## Given text
= = = = = = =

[PATCH v2 2/2] cpufreq: powernv: Register for OCC related opal_message notification

Tue Apr 28 18:18:51 AEST 2015

Hi Viresh,

On 04/28/2015 12:18 PM, Viresh Kumar wrote:
> On 28 April 2015 at 11:53, Shilpasri G Bhat
> <shilpa.bhat at linux.vnet.ibm.com> wrote:
> 
>> Changes from v1:
>> - Add macros to define OCC_RESET, OCC_LOAD and OCC_THROTTLE
>> - Define a structure to store chip id, chip mask which has bits set
>>   for cpus present in the chip, throttled state and a work_struct.
>> - Modify powernv_cpufreq_throttle_check() to be called via smp_call()
> 
> Why ? I might have missed it but there should be some reasoning behind
> what you are changing.

My bad I haven't added explicit comment to state reason behind this change.

I modified the definition of *throttle_check() to match the function definition
to be called via smp_call() instead of adding an additional wrapper around
*throttle_check().

OCC is a chip entity and any local throttle state changes should be associated
to cpus belonging to that chip. The *throttle_check() will read the core
register PMSR to verify throttling. All the cores in a chip will have the same
throttled state as they are managed by a the same OCC in that chip.

smp_call() is required to ensure *throttle_check() is called on a cpu belonging
to the chip for which we have received throttled/unthrottled notification. We
could be handling throttled/unthrottled notification of 'chip1' in 'chip2' so do
an smp_call() on 'chip1'.

We are irq_disabled in powernv_cpufreq_occ_msg() the notification handler.
Thus the use of kworker to do an smp_call and restore policy->cur.

OCC_RESET is global event it affects frequency of all chips. Pmax capping is
local event, it affects the frequency of a chip.

= = = = = = =

## Entries shown
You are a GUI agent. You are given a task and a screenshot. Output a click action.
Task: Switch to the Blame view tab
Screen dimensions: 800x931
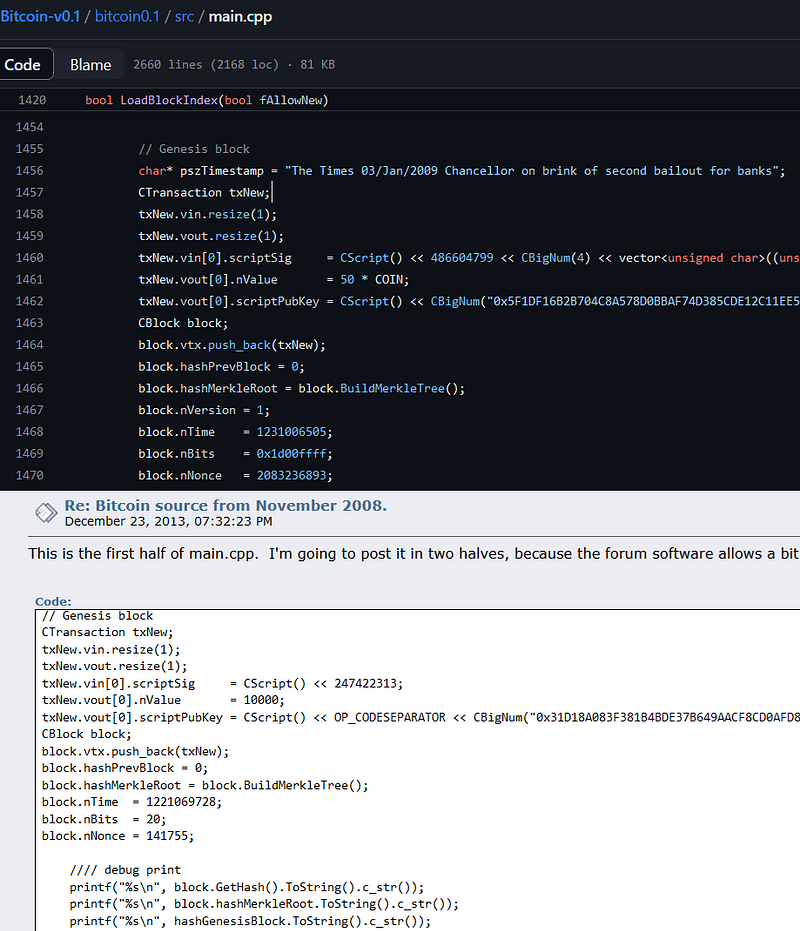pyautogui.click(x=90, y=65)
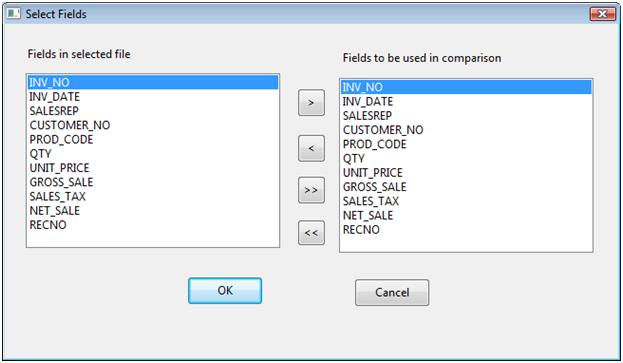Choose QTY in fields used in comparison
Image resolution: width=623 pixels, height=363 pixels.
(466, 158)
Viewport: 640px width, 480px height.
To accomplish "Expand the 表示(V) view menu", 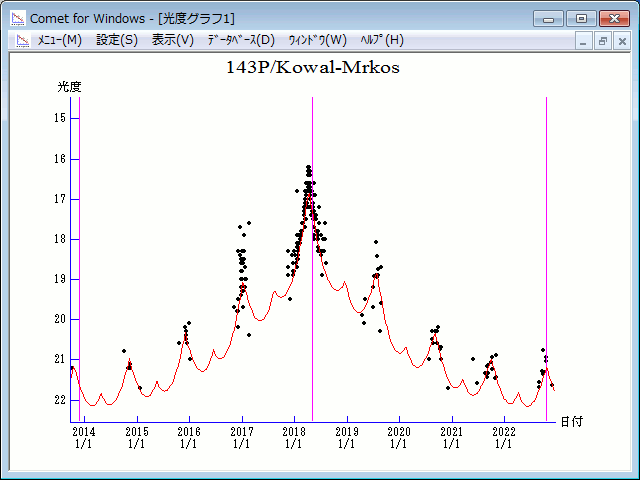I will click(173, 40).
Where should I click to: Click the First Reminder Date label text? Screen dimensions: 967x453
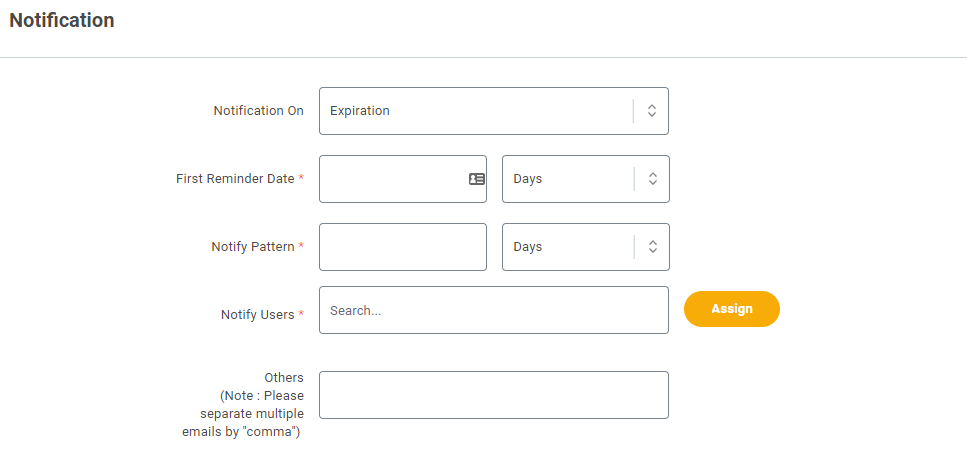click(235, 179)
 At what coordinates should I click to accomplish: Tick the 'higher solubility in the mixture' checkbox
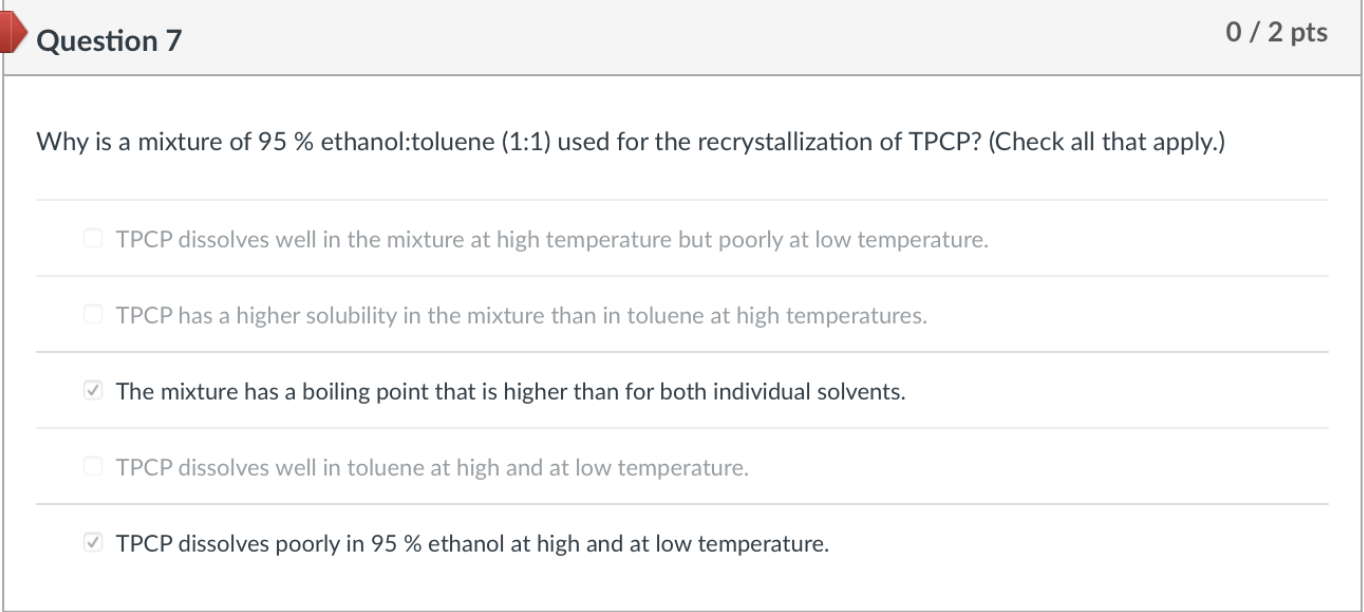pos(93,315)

= = = = = = =

## Set of tasks
1. According to the patch discussion, which core register is read to verify throttling?
2. From the patch discussion, repeat the passage starting with "OCC is a chip" and going on through "smp_call() on 'chip1'.".
3. Write the next part of the cpufreq patch discussion, continuing after its last sentence.

## Results for each task
1. PMSR

2.
OCC is a chip entity and any local throttle state changes should be associated
to cpus belonging to that chip. The *throttle_check() will read the core
register PMSR to verify throttling. All the cores in a chip will have the same
throttled state as they are managed by a the same OCC in that chip.

smp_call() is required to ensure *throttle_check() is called on a cpu belonging
to the chip for which we have received throttled/unthrottled notification. We
could be handling throttled/unthrottled notification of 'chip1' in 'chip2' so do
an smp_call() on 'chip1'.

3.
> 
>> - On Pmax throttling/unthrottling update 'chip.throttled' and not the
>>   global 'throttled' as Pmax capping is local to the chip.
>> - Remove the condition which checks if local pstate is less than Pmin
>>   while checking for Psafe frequency. When OCC becomes active after
>>   reset we update 'thottled' to false and when the cpufreq governor
>>   initiates a pstate change, the local pstate will be in Psafe and we
>>   will be reporting a false positive when we are not throttled.
>> - Schedule a kworker on receiving throttling/unthrottling OCC message
>>   for that chip and schedule on all chips after receiving active.
>> - After an OCC reset all the cpus will be in Psafe frequency. So call
>>   target() and restore the frequency to policy->cur after OCC_ACTIVE
>>   and Pmax unthrottling
>> - Taken care of Viresh and Preeti's comments.
> 
> That's a lot. I am not an expert here and so really can't comment on
> the internals of ppc. But, is it patch solving a single problem ? I don't
> know, I somehow got the impression that it can be split into multiple
> (smaller & review-able) patches. Only if it makes sense. Your call.

All the changes introduced in this patch is centered around opal_message
notification handler powernv_cpufreq_occ_msg(). I can split it into multiple
patches but it all will be relevant only to solve the above problem.

> 
>> diff --git a/drivers/cpufreq/powernv-cpufreq.c b/drivers/cpufreq/powernv-cpufreq.c
> 
>> +void powernv_cpufreq_work_fn(struct work_struct *work)
>> +{
>> +       struct chip *c = container_of(work, struct chip, throttle);
>> +       unsigned int cpu;
>> +
>> +       smp_call_function_any(&c->mask,
>> +                             powernv_cpufreq_throttle_check, NULL, 0);
>> +
>> +       for_each_cpu(cpu, &c->mask) {
> 
> for_each_online_cpu ?

I want to iterate on all the cpus in a chip stored in 'struct chip.mask'.
If you were intending me to avoid 'if(!cpu_online(cpu))' then will the following do:

for_each_cpu_and(cpu, &c->mask, cpu_online_mask)

> 
>> +               int index;
>> +               struct cpufreq_frequency_table *freq_table;
>> +               struct cpufreq_policy cpu_policy;
> 
> Name it policy.

Okay.

> 
>> +
>> +               if (!cpu_online(cpu))
>> +                       continue;
> 
> And you can kill this..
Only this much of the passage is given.